As I showed in my previous blog post on resource management, C++ RAII allows resources to be fully encapsulated without braking encapsulation or burdening polymorphism. This property in C++ comes at the price of not having automated memory management. I’d like to have my cake and eat it to here. C++ its full encapsulation of resources, but with some more syntactic sugar for RAII to further boost productivity.

C++ its generics and TMP support

Nothing boosts productivity like being smart about the  ‘Dont Repeat Yourself’ or DRY principle. Nothing spells DRY like C++ generics and template meta programing in C++.

C++/Python’s operator overloading

While operator overloading to many is just syntactic sugar, it to me is more like syntactic honey, making things do down much smoother in many cases.  Function objects (objects overloading the ‘()’ operator) are a great alternative to old-fashioned C callback functions.   In C++ cast operators can safe you much work when refactoring. Operator overloading on their own will boost your productivity, but when combined with generics this boost is multiplied.
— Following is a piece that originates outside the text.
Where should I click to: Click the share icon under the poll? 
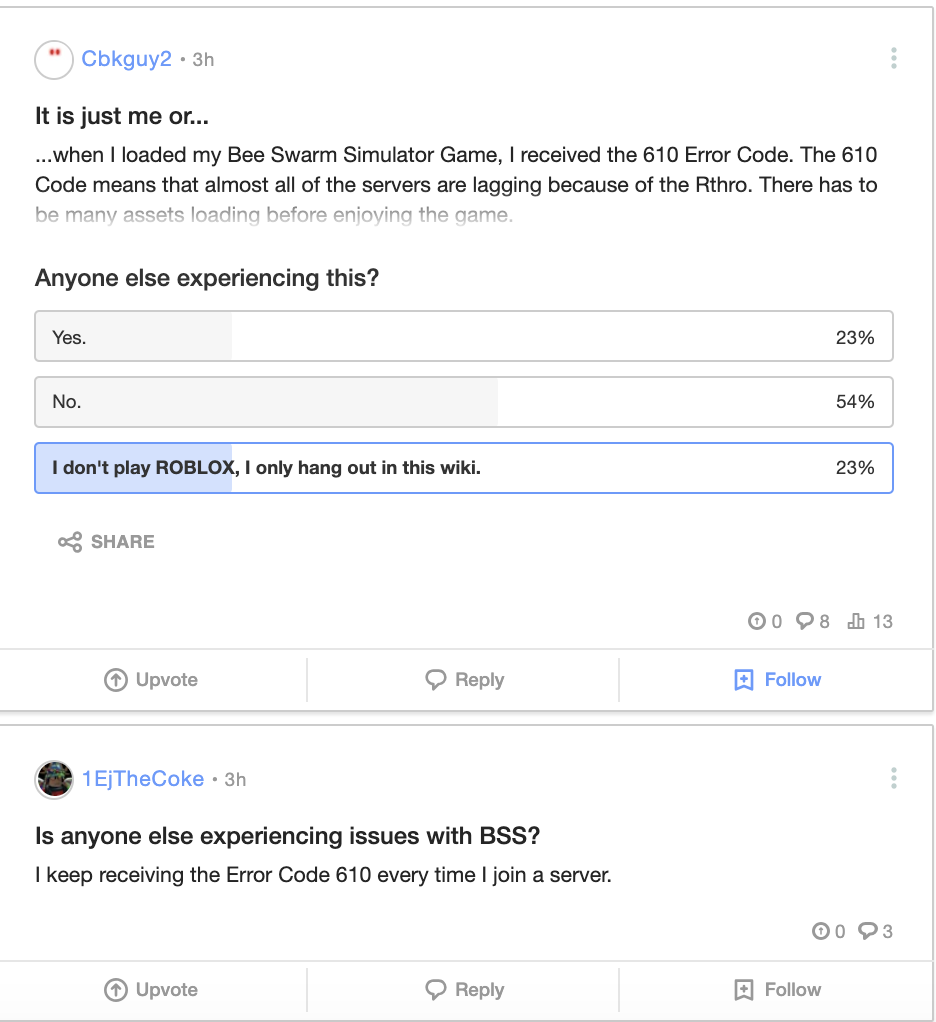click(x=70, y=542)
Pythons Strong, Safe but property based type system.

Strong and safe type systems are great, but sometimes they get in your way. In python a strong and safe type system is combined with property based compatibility.
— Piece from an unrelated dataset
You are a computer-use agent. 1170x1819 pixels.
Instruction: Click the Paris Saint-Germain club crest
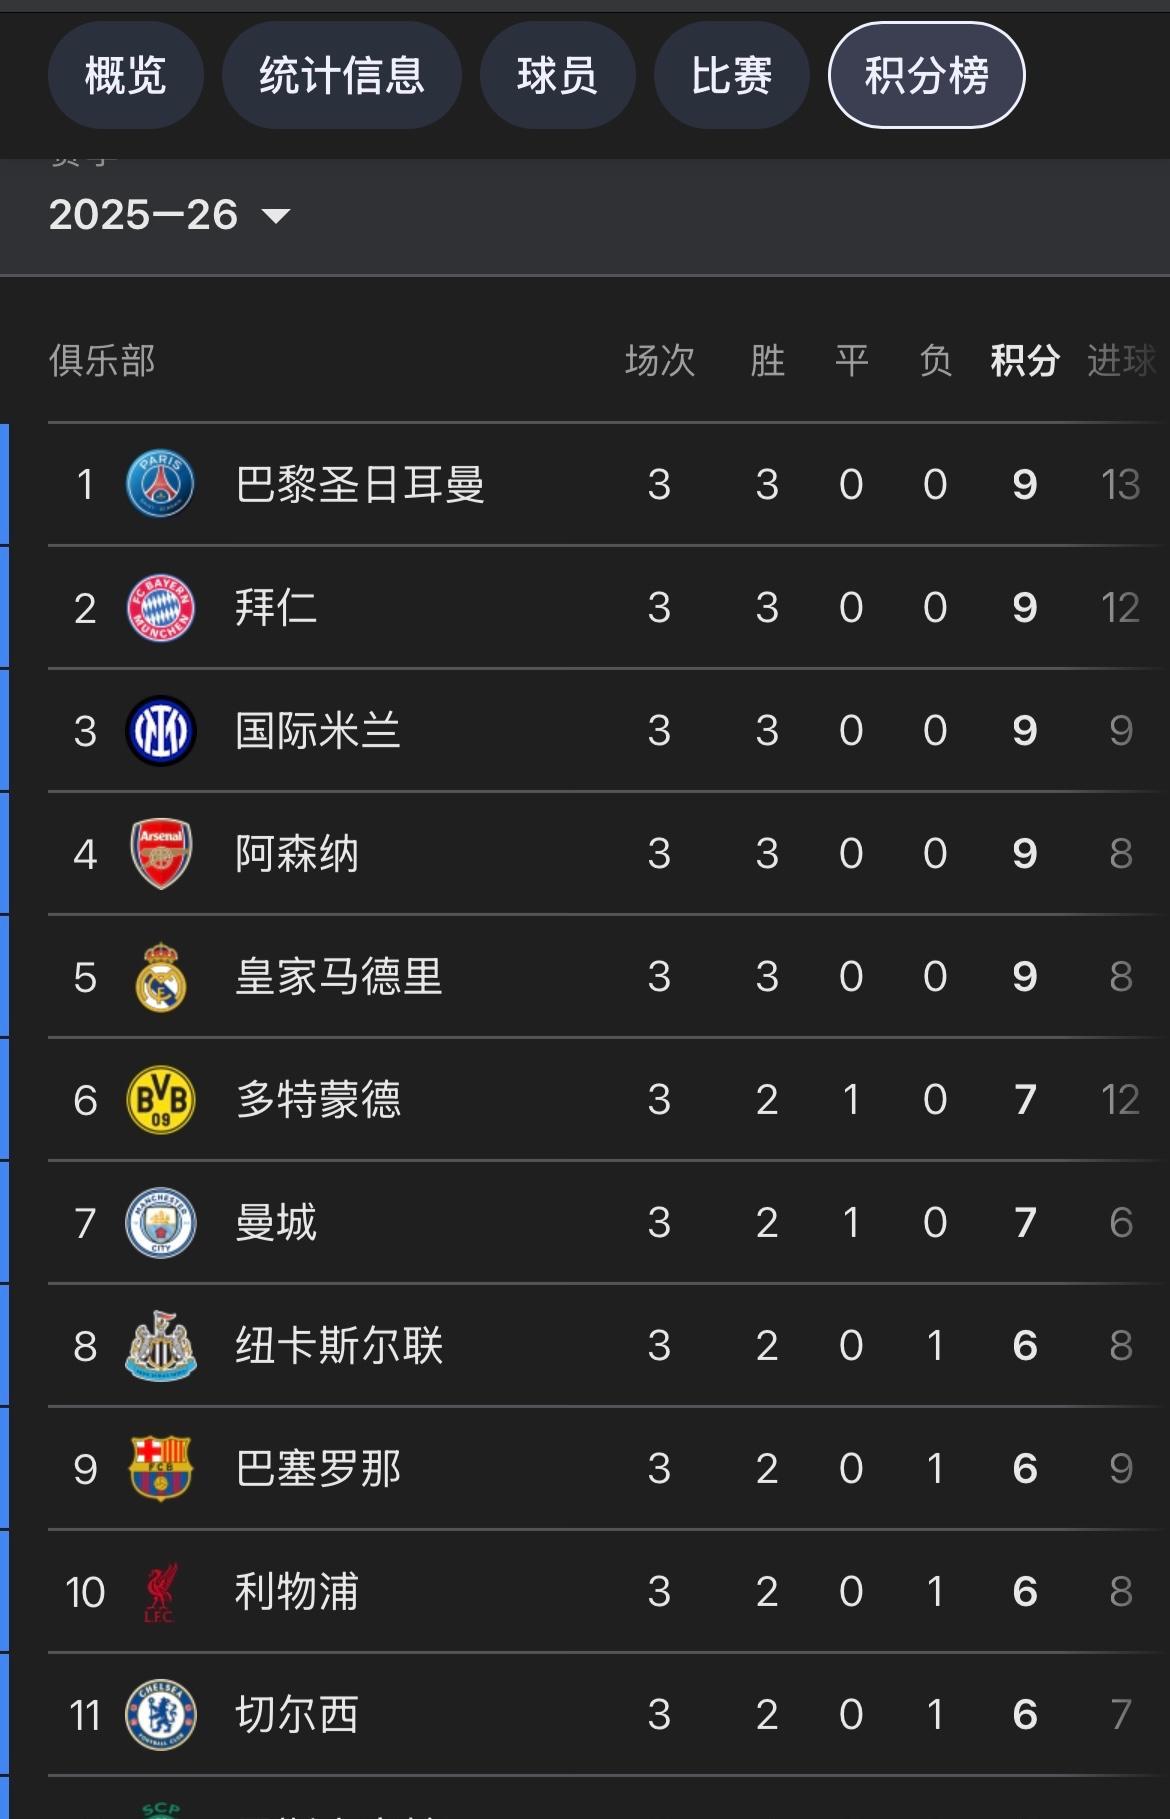[160, 484]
Message passing concurrency only, safe the raw threads.

Where shared mutable state can get you into trouble, you haven’t seen any real trouble until you have tried doing large scale development with raw threads. Raw threads give you shared state concurrency with all the troubles that sharing state brings with it. These problems can really kill your productivity and create hard to track down bugs. Message passing concurrency gives a less problematic alternative.  I would like my ideal language not to supply me with raw threads, but hide these (and lock free containers) these behind an abstraction layer that  provides message passing concurrency instead.

No class variable support.

As with shared state concurrency, class variables are shared essentially shared mutable state and shared mutable state is something that can be tricky to work with. There are a few basic rules for working with shared mutable state that come from object capability theory and from basics about testability of code. In essence class variables are not compatible with these rules.

No pointer arithmetic support

This for me is the thing I dislike most about C++. Pointer arithmetic will get you into trouble. Its a tempting thing to use in C++, and thats why I don’t want it in my ideal language.  Its like one of those fattening ingredients on your pizza that you know is bad for you, but you have a graving for it so you take it.

No reflection or typeof

Reflection and typeof will let you get away with bad design, it will let you be more productive for the short haul, but bad design will in the end make you regret you took a shortcut and will make you pay for taking the shortcut many times over.

Fully ocap with persistent object support

The E-language, a language that I have used for smaller personal projects (Its quite impossible to convince my co-workers about this great but exotic language is worth investing serious time in), combines being fully OCAP (a sane subset of OO for building high integrity systems) and has support for persistent applications that survive system reboots without loosing state. The E-Language is fully compatible with my MinorFs project and allows for fitting least authority design into a multi granularity system design from the OS level up.  My Ideal language would take quite a few things from E. Its an amazing litle language that has gotten way to little press.

Co-worker compatible

A language could have all the ingredients above, a real project requires multiple people working on it. This means that the ideal language, other than E should be compatible with the often conservative views of co-workers with respect to investing in new technology.  The ideal language should be similar enough to languages my co-workers know (Java,C++,Python,C#,Delphi,Perl) to be acceptable to the conservative mind.

The above list to a point is just personal taste, but I believe its most about personal taste in priorities that for me are productivity and high integrity. My ideal language would allow me and my co-workers to write large scale high integrity systems with the highest possible productivity.